Start of TASK INPUTS

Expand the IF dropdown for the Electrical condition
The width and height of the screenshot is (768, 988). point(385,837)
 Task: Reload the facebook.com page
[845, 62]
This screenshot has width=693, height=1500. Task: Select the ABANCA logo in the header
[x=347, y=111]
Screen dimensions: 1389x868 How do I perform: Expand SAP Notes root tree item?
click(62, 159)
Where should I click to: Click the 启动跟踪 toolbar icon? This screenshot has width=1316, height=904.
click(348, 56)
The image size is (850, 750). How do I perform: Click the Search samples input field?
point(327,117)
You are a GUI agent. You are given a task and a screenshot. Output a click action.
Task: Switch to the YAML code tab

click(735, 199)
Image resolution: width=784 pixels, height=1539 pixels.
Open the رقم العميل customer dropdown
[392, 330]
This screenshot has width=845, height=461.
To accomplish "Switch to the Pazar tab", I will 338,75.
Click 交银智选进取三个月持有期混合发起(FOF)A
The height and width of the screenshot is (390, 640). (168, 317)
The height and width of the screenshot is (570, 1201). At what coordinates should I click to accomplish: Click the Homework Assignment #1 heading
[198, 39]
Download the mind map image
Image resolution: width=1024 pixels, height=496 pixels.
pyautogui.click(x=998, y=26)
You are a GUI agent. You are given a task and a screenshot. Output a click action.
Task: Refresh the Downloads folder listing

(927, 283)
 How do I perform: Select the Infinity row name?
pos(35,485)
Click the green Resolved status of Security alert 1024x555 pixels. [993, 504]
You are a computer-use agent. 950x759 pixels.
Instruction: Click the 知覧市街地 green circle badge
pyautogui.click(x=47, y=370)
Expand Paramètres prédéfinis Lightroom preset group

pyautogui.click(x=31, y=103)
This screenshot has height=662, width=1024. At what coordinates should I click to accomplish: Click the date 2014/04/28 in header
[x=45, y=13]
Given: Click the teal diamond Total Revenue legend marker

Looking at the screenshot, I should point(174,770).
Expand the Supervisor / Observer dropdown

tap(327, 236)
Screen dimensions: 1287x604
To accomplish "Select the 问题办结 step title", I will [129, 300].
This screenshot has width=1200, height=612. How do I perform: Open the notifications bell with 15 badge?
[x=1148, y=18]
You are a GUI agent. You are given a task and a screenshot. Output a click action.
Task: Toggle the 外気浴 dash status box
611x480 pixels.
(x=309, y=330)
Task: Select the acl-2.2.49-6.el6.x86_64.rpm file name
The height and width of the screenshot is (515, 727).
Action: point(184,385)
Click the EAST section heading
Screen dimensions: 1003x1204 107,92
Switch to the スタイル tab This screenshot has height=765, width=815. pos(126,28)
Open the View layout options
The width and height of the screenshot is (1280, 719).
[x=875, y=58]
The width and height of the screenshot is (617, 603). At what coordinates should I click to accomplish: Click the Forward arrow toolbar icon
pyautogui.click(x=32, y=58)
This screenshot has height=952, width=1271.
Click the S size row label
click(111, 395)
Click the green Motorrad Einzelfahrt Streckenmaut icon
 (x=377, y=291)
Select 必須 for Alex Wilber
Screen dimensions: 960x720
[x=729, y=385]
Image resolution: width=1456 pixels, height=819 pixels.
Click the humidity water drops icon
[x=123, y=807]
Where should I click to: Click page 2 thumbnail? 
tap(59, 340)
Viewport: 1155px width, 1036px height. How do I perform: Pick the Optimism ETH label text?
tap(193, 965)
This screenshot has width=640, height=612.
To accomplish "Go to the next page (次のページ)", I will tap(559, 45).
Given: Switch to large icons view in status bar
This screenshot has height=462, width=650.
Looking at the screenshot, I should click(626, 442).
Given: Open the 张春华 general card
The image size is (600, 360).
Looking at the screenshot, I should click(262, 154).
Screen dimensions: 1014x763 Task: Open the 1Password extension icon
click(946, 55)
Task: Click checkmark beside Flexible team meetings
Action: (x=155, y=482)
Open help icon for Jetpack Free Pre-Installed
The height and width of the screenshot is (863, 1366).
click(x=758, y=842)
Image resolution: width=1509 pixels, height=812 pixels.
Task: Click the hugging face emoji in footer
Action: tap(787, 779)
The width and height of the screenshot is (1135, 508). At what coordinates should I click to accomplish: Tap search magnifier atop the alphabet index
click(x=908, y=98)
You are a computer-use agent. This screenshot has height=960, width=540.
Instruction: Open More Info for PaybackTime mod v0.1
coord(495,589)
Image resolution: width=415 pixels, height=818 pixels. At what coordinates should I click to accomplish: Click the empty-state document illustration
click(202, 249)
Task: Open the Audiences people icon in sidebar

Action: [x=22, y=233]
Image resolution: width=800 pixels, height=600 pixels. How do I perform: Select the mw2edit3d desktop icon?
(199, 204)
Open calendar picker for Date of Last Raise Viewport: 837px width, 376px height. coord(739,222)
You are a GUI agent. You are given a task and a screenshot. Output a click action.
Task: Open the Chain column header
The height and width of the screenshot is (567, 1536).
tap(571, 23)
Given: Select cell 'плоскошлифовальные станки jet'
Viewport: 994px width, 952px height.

End of TASK INPUTS

_ABOUT THIS EXERCISE_
Identify the lines above with the word "computer". Copy them.

_EXERCISE RESPONSE_
You are a computer-use agent. 950x759 pixels.
You are a computer-use agent. This screenshot has height=960, width=540.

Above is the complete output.